Bundesrechnungshof prüft
Dass Steuermittel im Sport sinnvoll ausgegeben werden, dafür wird wohl nun der Bundesrechnungshof sorgen. Auf Anfrage, ob es im Zusammenhang mit der Umsetzung der Leistungssportreform und der damit verbundenen finanziellen Mittel tatsächlich (wie im Sommer schon gemeldet) eine Überprüfung gibt, antwortet das BMI: „Ja. Die Berichterstatter aller Fraktionen für den Einzelplan BMI im Haushaltsausschuss des 18. Deutschen Bundestages haben den Bundesrechnungshof gebeten, vor Bewilligung von Haushaltsmitteln im Bereich des Einzelplanes 06 (Sport) eine Einschätzung zum Sachstand der Umsetzung des gemeinsamen Kozeptes des BMI und des DOSB zur Neustrukturierung des Leistungssports und der Spitzensportförderung abzugeben.“
Mancher Landesrechnungshof könnte da vielleicht auf eine Idee kommen. Der Bund wird den Stützpunkt-Wunschzettel der Länder und des DOSB auch deshalb penibel durchgehen, weil ihm nun jemand genau auf die Finger schaut. Und weil man sich an die eigenen Vorgaben halten will. Schließlich lautete die BMI-Arbeitsthese: Reduzieren nicht um jeden Preis, aber da, wo es Sinn macht. Im September, wie gesagt, hat der DOSB seine Liste vorgelegt, die im Oktober noch mit 6 Bundesstützpunkten für den Bund Deutscher Radfahrer erweitert wurde.

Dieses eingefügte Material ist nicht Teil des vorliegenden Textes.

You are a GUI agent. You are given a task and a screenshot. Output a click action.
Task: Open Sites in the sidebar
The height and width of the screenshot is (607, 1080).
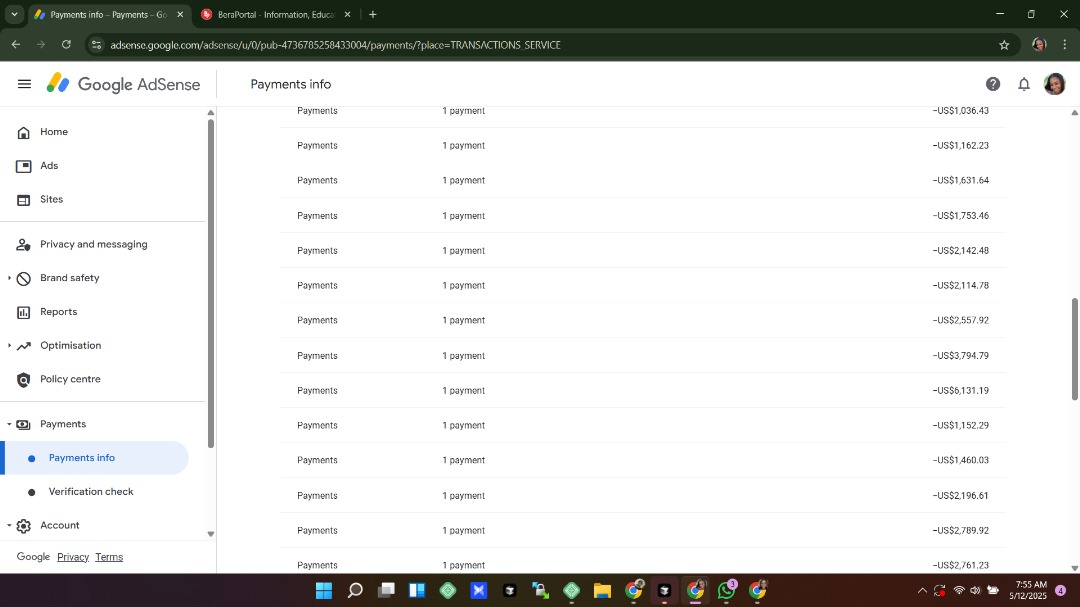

Elegant haben die Länder nun erst mal wieder gemeinsam mit dem DOSB den Schwarzen Peter dem Bund zugeschoben. Zu Hause kreiseln sie um ihr eigenes sportpolitisches Ding.
Mag der DOSB nun glauben, in den Ländern und Landessportbünden Verbündete zu haben – Zoff gibt es sicher weiter. Und das liegt nicht nur an neuen, alten Listen. Wie vor der Mitgliederversammlung in Magdeburg im letzten Jahr, wo die Reform mit überwältigender Mehrheit, trotz Gemotze und Gejaule der Mitgliedsorganisationen im Vorfeld, angenommen wurde, gärt es auch diesmal wieder im Reformlabor des Sports. Auch jetzt wird viel von Palastrevolution gegen den Sport-Imperator aus dem Allgäu geredet, der mit seinen Durchregier-Versuchen „uns alle ins Chaos gestürzt hat“. Natürlich wieder nur hinter verschlossenen Türen. Und es bleibt vermutlich auch diesemal- wie gehabt – bei einem Maulhelden-Umsturzversuch.
VERÖFFENTLICHT
Seit Montag, 13. November,sind die Beschlüsse und die Vorschlagsliste auf der Website www.Sportministerkonferenz.de unter der Rubrik Beschlüsse zu finden.